Feature branches are created from dev, and release branches are created from dev before merging into main.

Tip

Gitflow ensures a structured and organized workflow, allowing for parallel development and streamlined release processes.

Continuous Integration (CI)

We employ a robust CI pipeline using GitHub Actions to automate testing, linting, and code analysis. Below are the primary CI workflows:

  • PR Automation Workflow: Ensures changes to package.json and CHANGELOG.md are included in PRs.
  • Branch Check: Verifies branch naming conventions and merge rules.
  • Unified CI Workflow: Runs tests, lints code, checks coverage, and performs security analysis.

Important

These workflows ensure that every pull request is thoroughly tested and adheres to our coding standards, maintaining high quality and security.

Security Practices

Security is paramount in our development process. We employ multiple strategies to ensure our codebase remains secure:

  • Static Analysis: Tools like Slither and OpenZeppelin Code Inspector are integrated into our CI pipeline to identify potential security vulnerabilities.
  • Continuous Monitoring: Regular audits and real-time monitoring of code changes ensure that any security issues are promptly identified and addressed.
  • Automated Testing: Comprehensive unit tests, integration tests, and coverage reports ensure that new changes do not introduce vulnerabilities.

Tip

We adhere to strict coding standards and practices as outlined in the Solidity Style Guide.

Security Audits

Our code has undergone extensive security audits by leading security firms, including:

  • Spearbit: Renowned for their thorough and detailed audit processes.
  • Cyfrin: Experts in smart contract security and blockchain solutions.

You can find all the audit reports in our GitHub repository.

Warning

Always ensure you are using the latest audited version of the smart contracts to avoid any known vulnerabilities.

Gas Audits

We have also undergone a round of gas audits with Gaslite to ensure the efficiency of our smart contracts.

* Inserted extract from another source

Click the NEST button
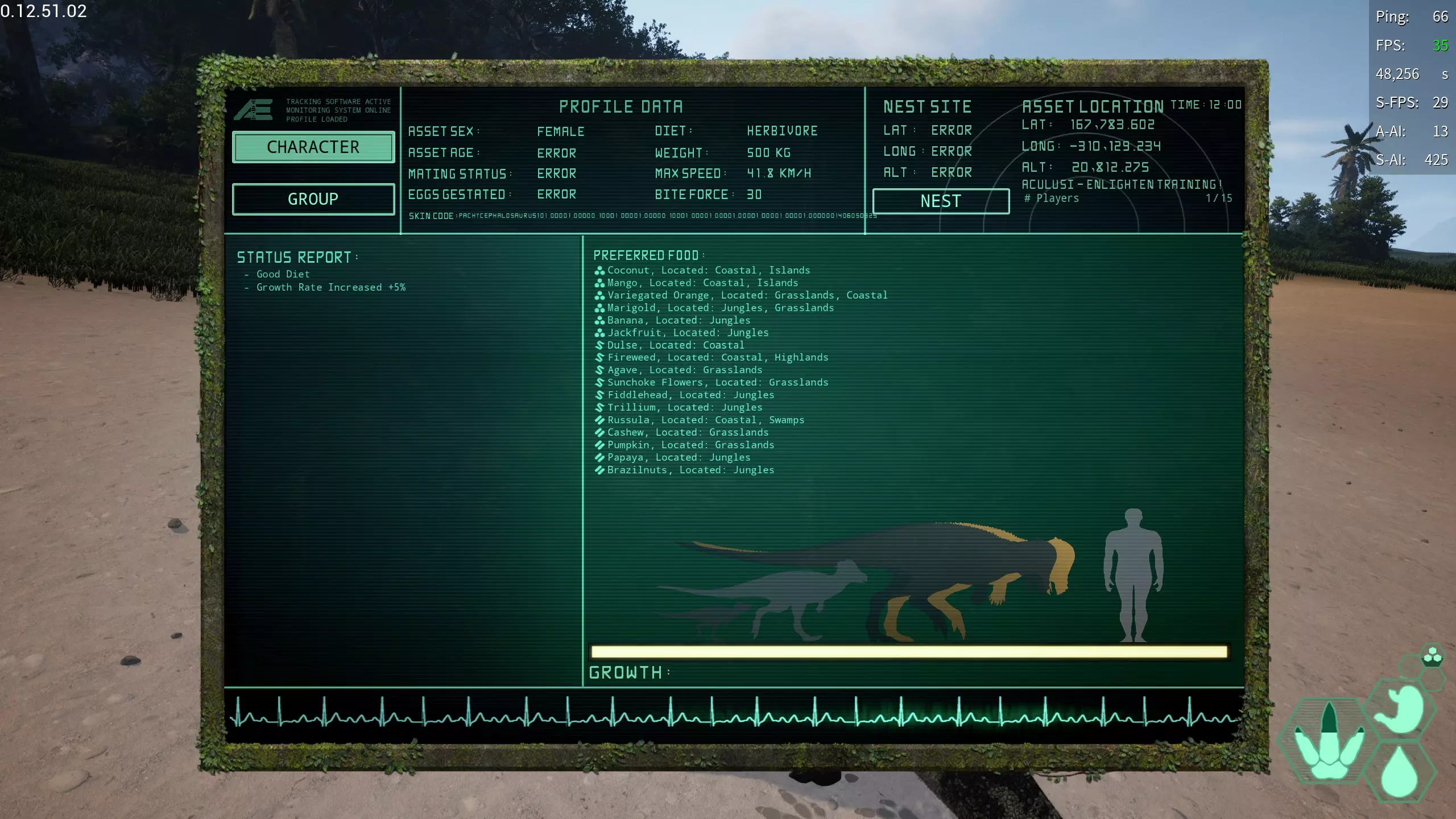This screenshot has width=1456, height=819. pos(941,201)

This helps in identifying and optimizing gas usage for better performance.

Note

Regularly run gas audits to monitor and optimize gas usage for cost-effective operations.

Advanced Security Features

Nexus supports various advanced security features, including the use of Web2 solutions such as OAuth and Passkey, and the ability to define custom security mechanisms like multisig wallets. These features enhance the security and usability of the Nexus platform.

Caution

Although modular smart accounts are secure by design, the security of your account heavily depends on the modules you use. Always verify the security of any external modules before integrating them into your Nexus smart account.

By adhering to these practices and utilizing our robust CI/CD pipeline, we ensure that the Nexus project remains secure, efficient, and reliable for all users.